E9.2 JDE Slowness - fixed by DB Reboot

Soumen

Soumen

Reputable Poster
Dear List,

We have been facing slowness issues with JDE since last few months. The issue is reported all across the system and is reported by all users regardless of any specific module. The slowness is also on batch jobs running.

So far we have observed when the slowness ocuurs it is ususally accompanied by high CPU spikes on the database side. We have a SQL Server 2016 database with SP2. The CPU spike usually happens later in week and progressively gets worse. When this happens our only option has been to reboot the SQL Server database which eventually allivates the issue and the system performance goes back to normal.
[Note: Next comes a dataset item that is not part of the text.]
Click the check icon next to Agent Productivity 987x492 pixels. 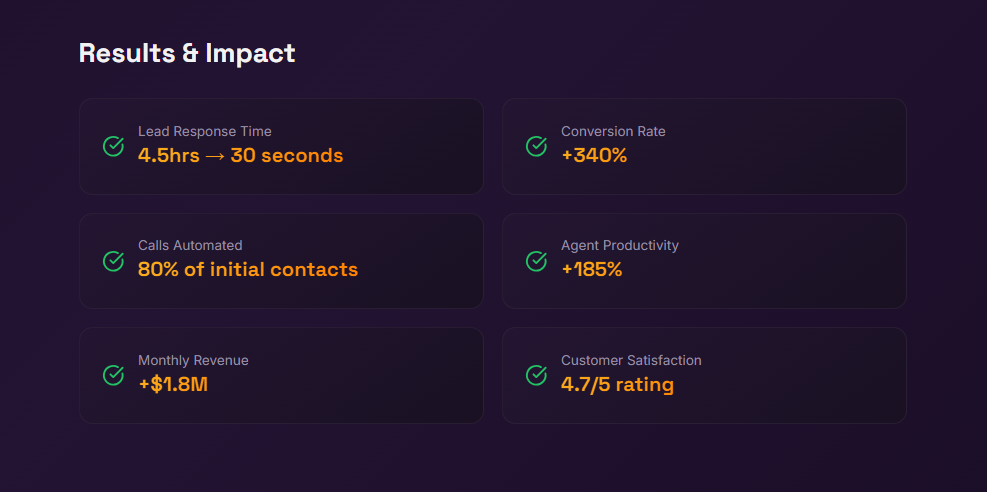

We have not noticed any errors in JDE log or any errors in the SQL Server logs as well. We have not made any changes to database like upgrade etc for months now. We do have monthly production deployments but so far we have not been able to isolate the issue to some specific obejcts and hence the code changes does not seem to play a role here.

We have also reached out to MicroSoft try to understand what component of SQL Server database could be cuasing this. So far we have not been able to identify anything concrete. We have done several Re-indexing of tables based on our analysis.

We have not taken any major ESU/ASU. The last tools upgrade was done in April 2021. We upgraded our WebLogic in Novemeber.
I can share our JDE ini and no kernel changes was done and have not faced any issues as such with Kernels getting overloaded.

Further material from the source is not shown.